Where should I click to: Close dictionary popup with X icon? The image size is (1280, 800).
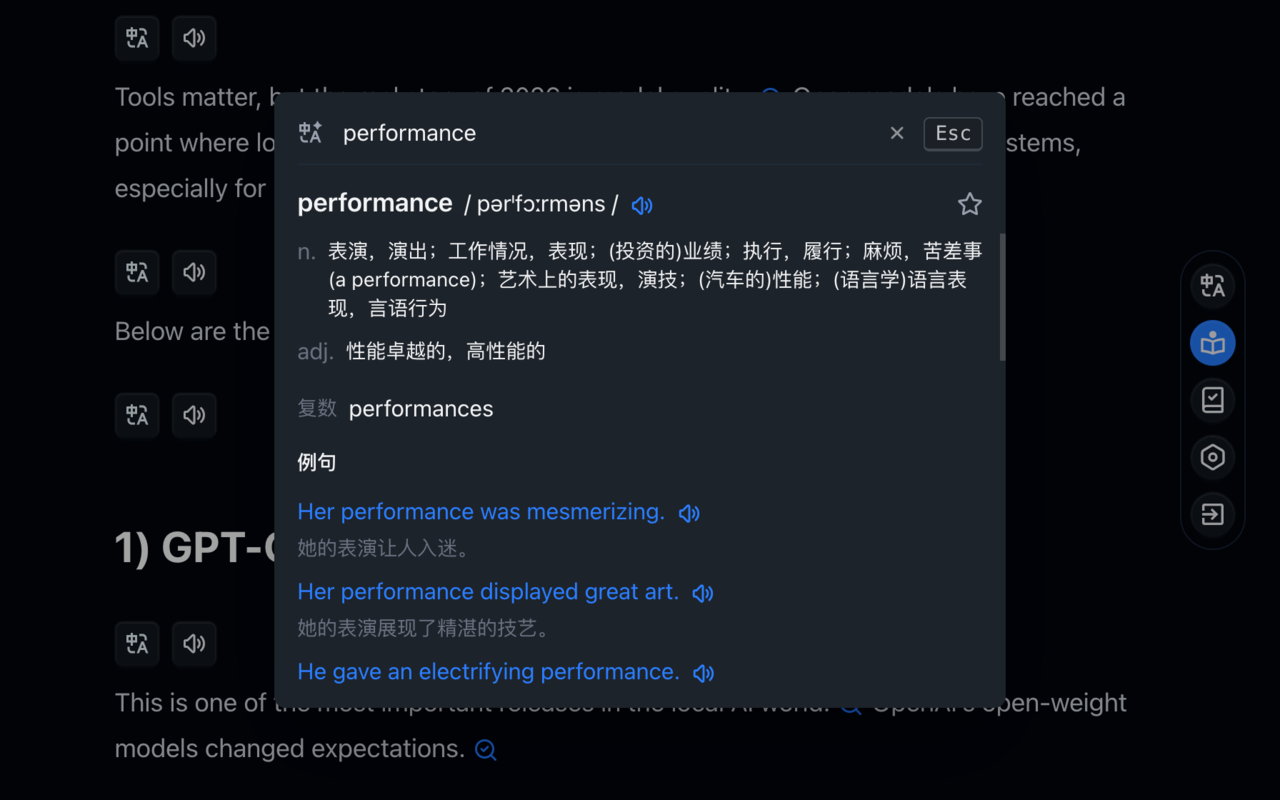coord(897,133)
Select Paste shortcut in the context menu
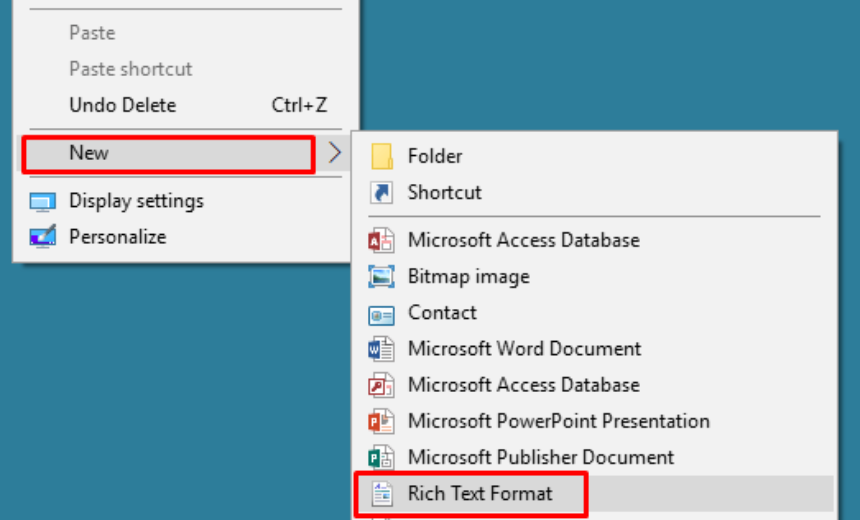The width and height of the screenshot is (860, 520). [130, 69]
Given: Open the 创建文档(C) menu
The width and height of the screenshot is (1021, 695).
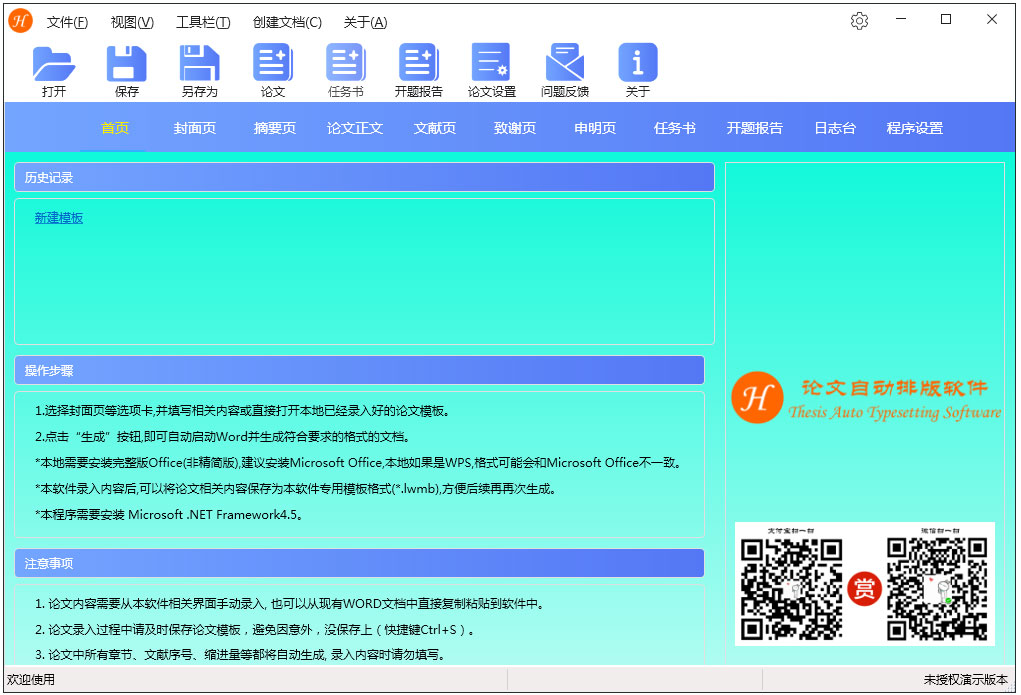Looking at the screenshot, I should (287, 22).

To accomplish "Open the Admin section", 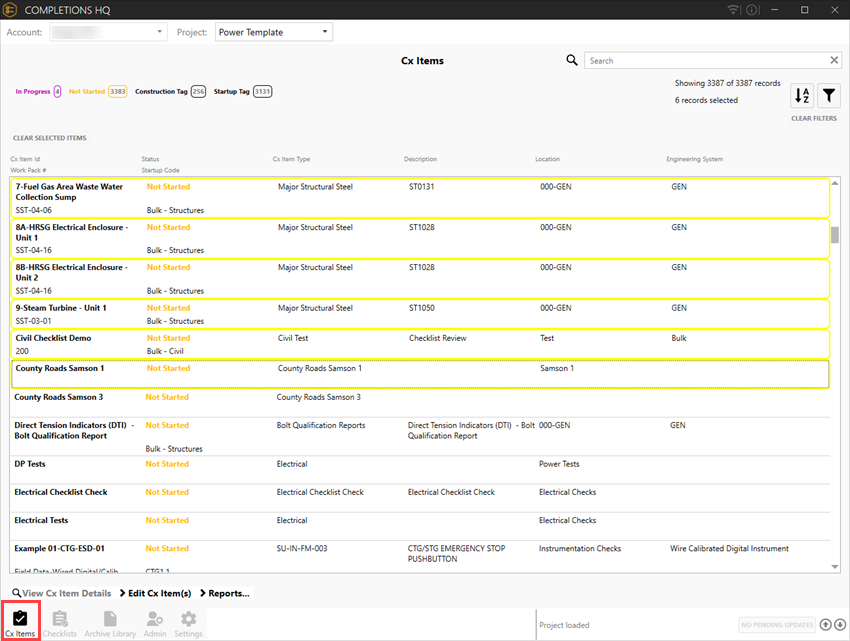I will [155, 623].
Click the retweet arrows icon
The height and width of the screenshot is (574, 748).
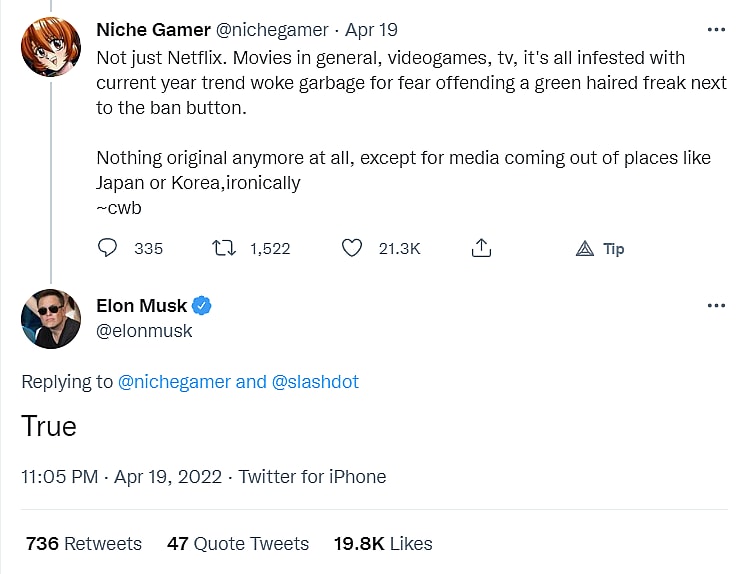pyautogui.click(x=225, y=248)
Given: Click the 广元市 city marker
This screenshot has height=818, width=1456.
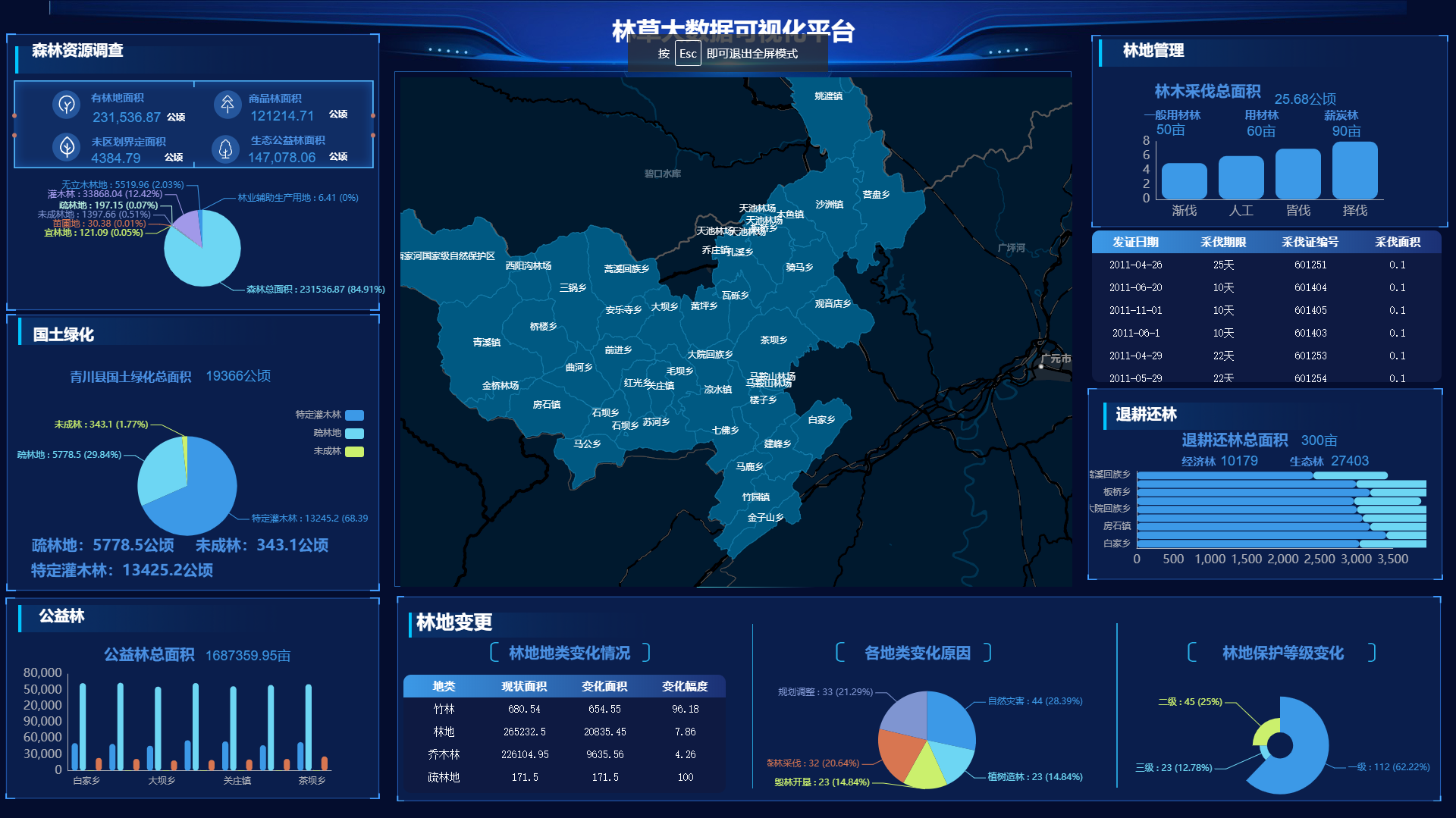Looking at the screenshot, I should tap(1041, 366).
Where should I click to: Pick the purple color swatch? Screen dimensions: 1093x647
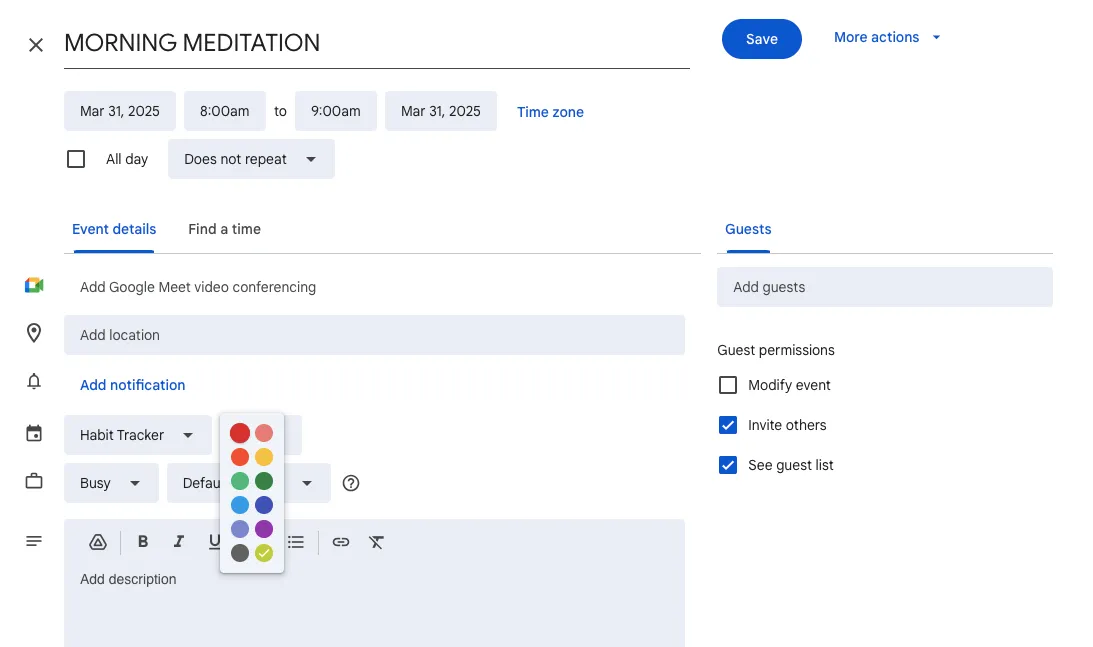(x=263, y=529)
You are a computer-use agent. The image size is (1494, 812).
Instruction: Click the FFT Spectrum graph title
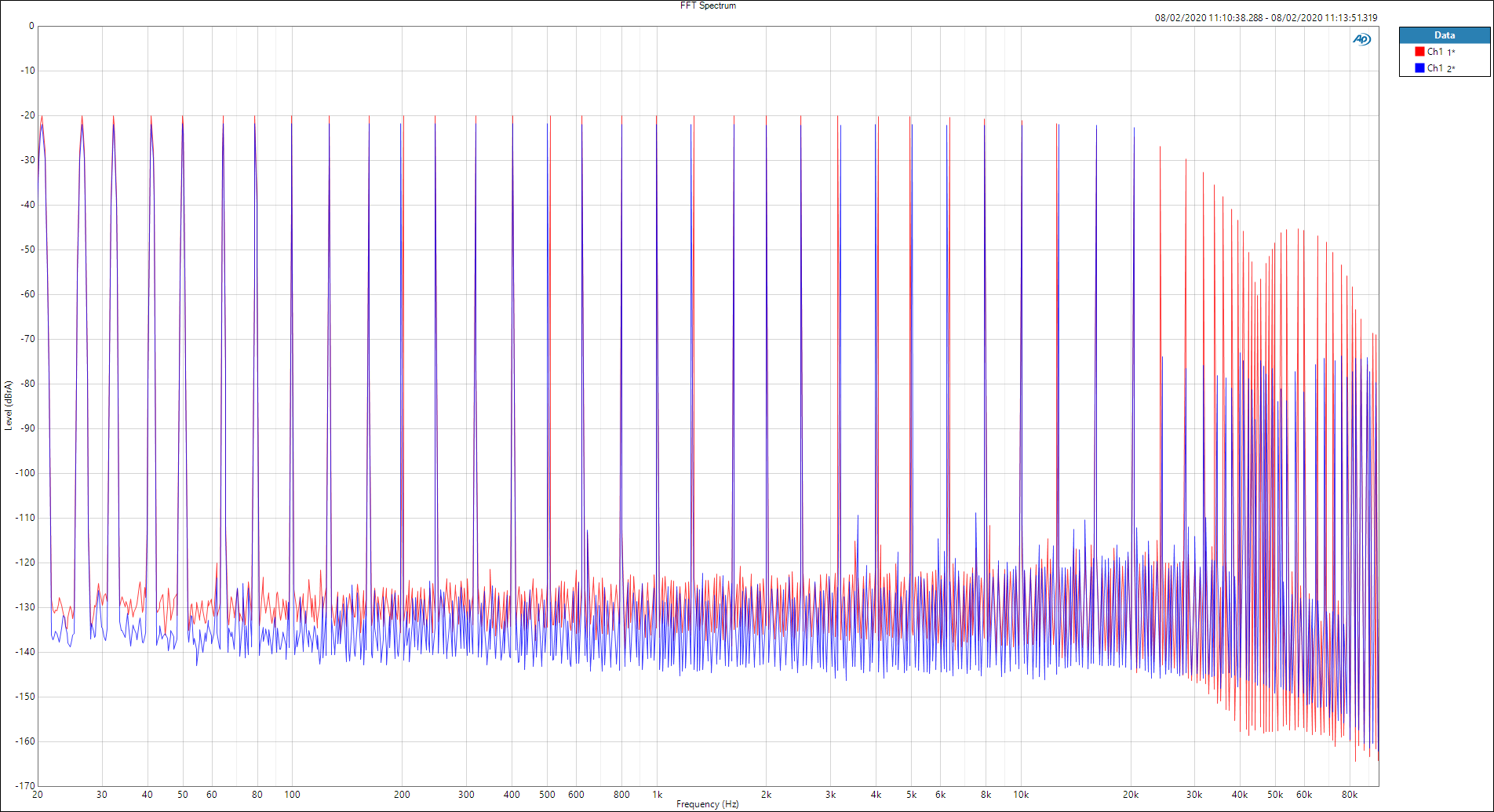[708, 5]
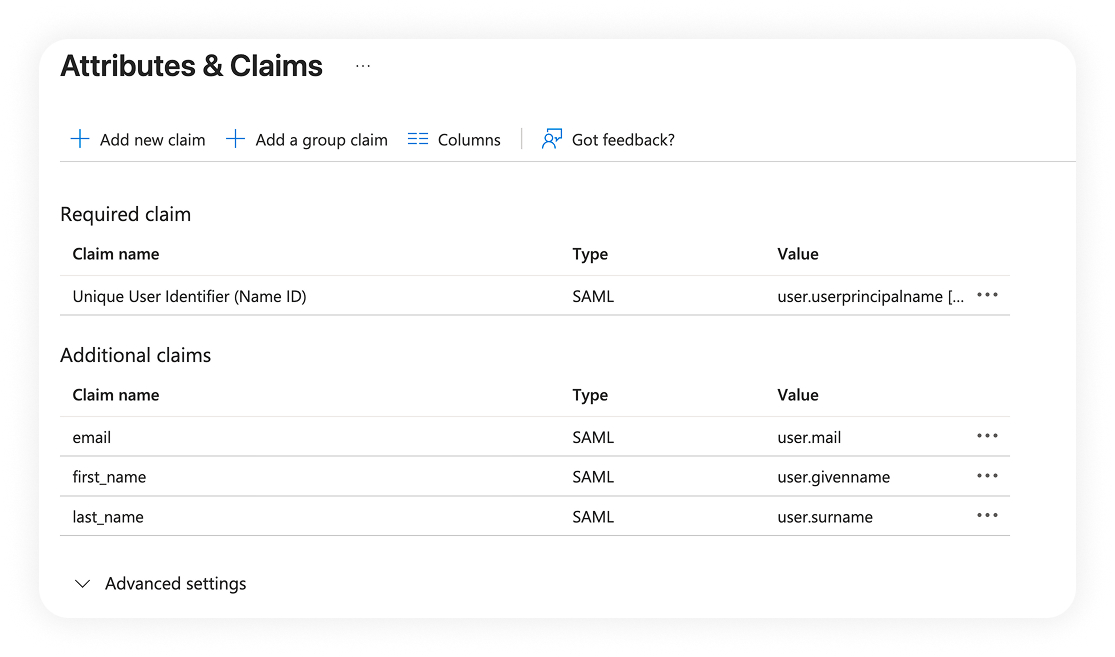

*****

◆ Problem requirements ◆
The line containing "You are a computer-use" and every line after it, through the end of the records, are what you should retype exactly. Do not include the pictures.

◆ Answer to the problem ◆
You are a computer-use agent. The image size is (1494, 812).
Instruction: Click the FFT Spectrum graph title
[708, 5]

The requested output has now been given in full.